Sou inspirada por artistas como Tarsila do Amaral, pelo seu modernismo ousado enraizado na cultura brasileira. Também admiro Waldomiro de Deus pelo uso da cor. Gosto de pintores contemporâneos como Lynette Yiadom-Boakye e Teoni, que combinam figuração com pinceladas expressivas e gestuais. Também me inspiro em artistas abstratos como Mark Rothko, pela sua sensibilidade aos campos de cor. Essas influências aparecem no meu trabalho como uma mistura de narrativa e abstração, estou sempre buscando elementos que sejam ao mesmo tempo pessoais e abertos à interpretação.
7 – Estar entre dois países, duas línguas e dois mundos deixa marcas. Como a experiência de viver longe do Brasil moldou sua subjetividade como artista e como mulher?
Viver longe do Brasil aprofundou minha conexão com ele. A distância me faz refletir mais sobre minha identidade cultural e sobre o que significa carregar essas memórias e símbolos para novos contextos. Também me dá uma perspectiva única de ser brasileira e australiana. Como mulher, isso me ensinou resiliência e o valor de encontrar comunidade onde quer que eu esteja, além de me fazer refletir e sentir saudade de uma vida que não vivi no Brasil, perto da minha família. Ao mesmo tempo, sou grata por estar em um país tão bonito como a Austrália. E, sendo a Austrália um lugar tão multicultural, sou muito grata pelas experiências que tive com outras culturas, especialmente por ter crescido cercada de tantos exemplos de mulheres fortes, não apenas latinas, mas de várias nacionalidades. Acho que isso me moldou muito como mulher.
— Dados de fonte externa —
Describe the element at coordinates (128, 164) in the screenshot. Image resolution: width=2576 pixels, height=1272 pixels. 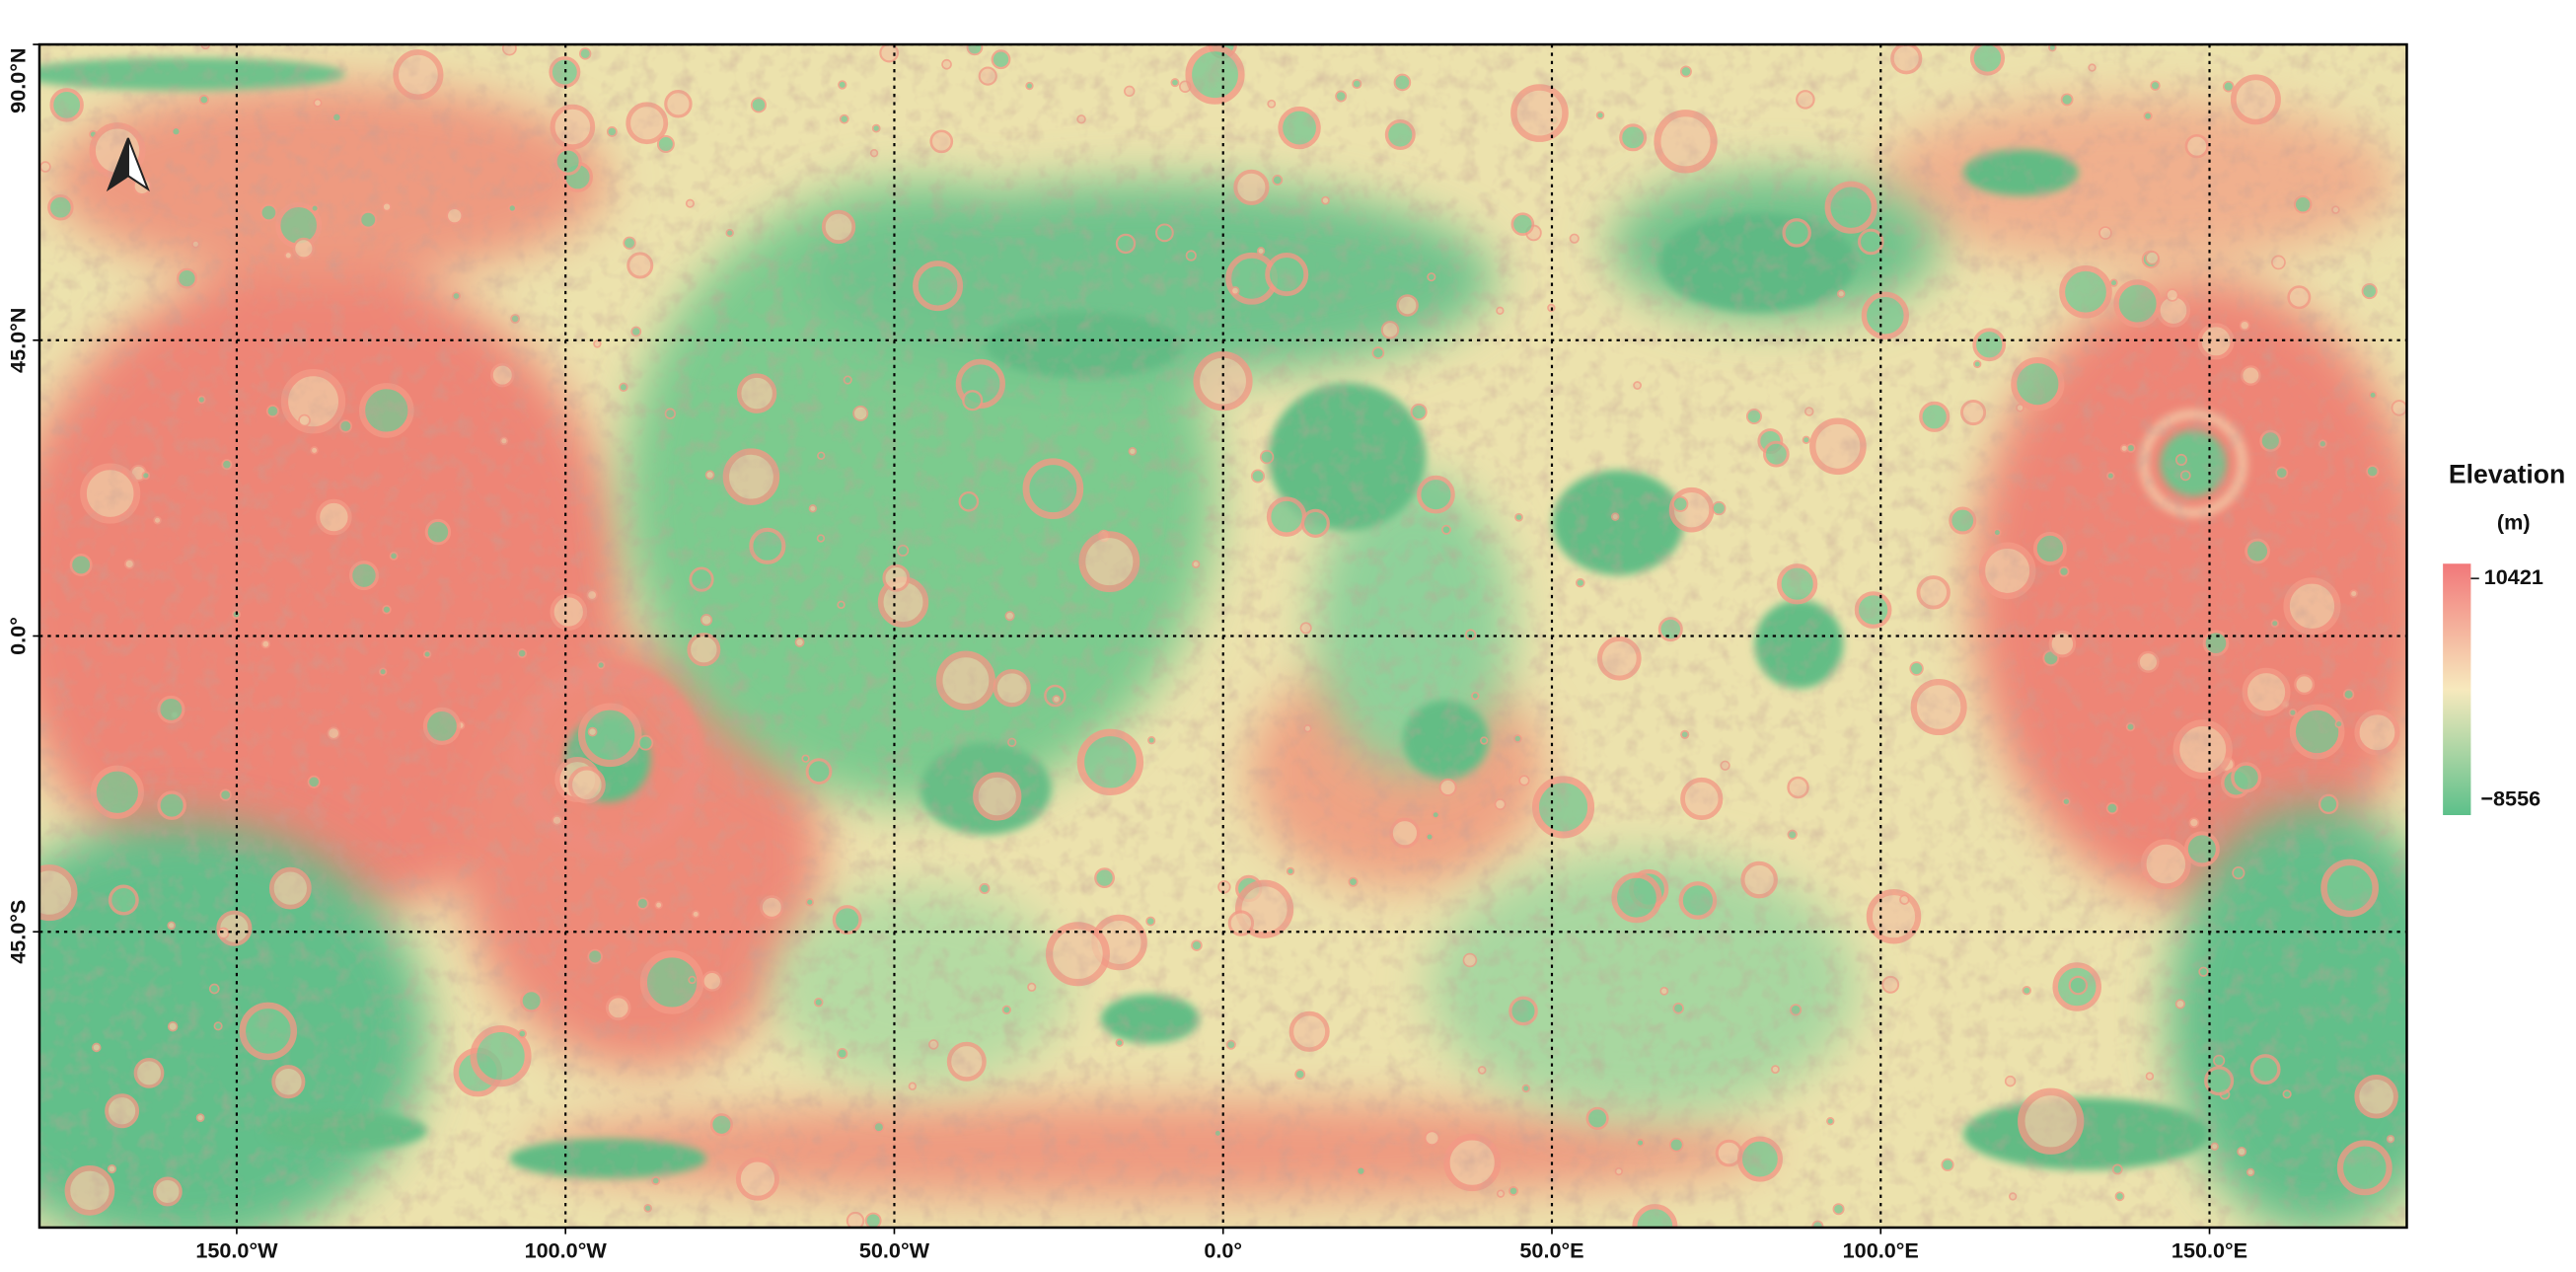
I see `north-arrow` at that location.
Bia Cândido está no começo de sua jornada artística, mas já demonstra um olhar sensível, capaz de transformar lembranças e referências culturais em imagens que dialogam com identidade e emoção. Seu trabalho é um território em construção, aberto a experimentações e novas descobertas, e essa entrevista revela pistas de um caminho promissor. Ao acompanhar sua trajetória, será possível testemunhar como suas vivências entre o Brasil e a Austrália seguirão moldando sua linguagem e ampliando seu repertório criativo.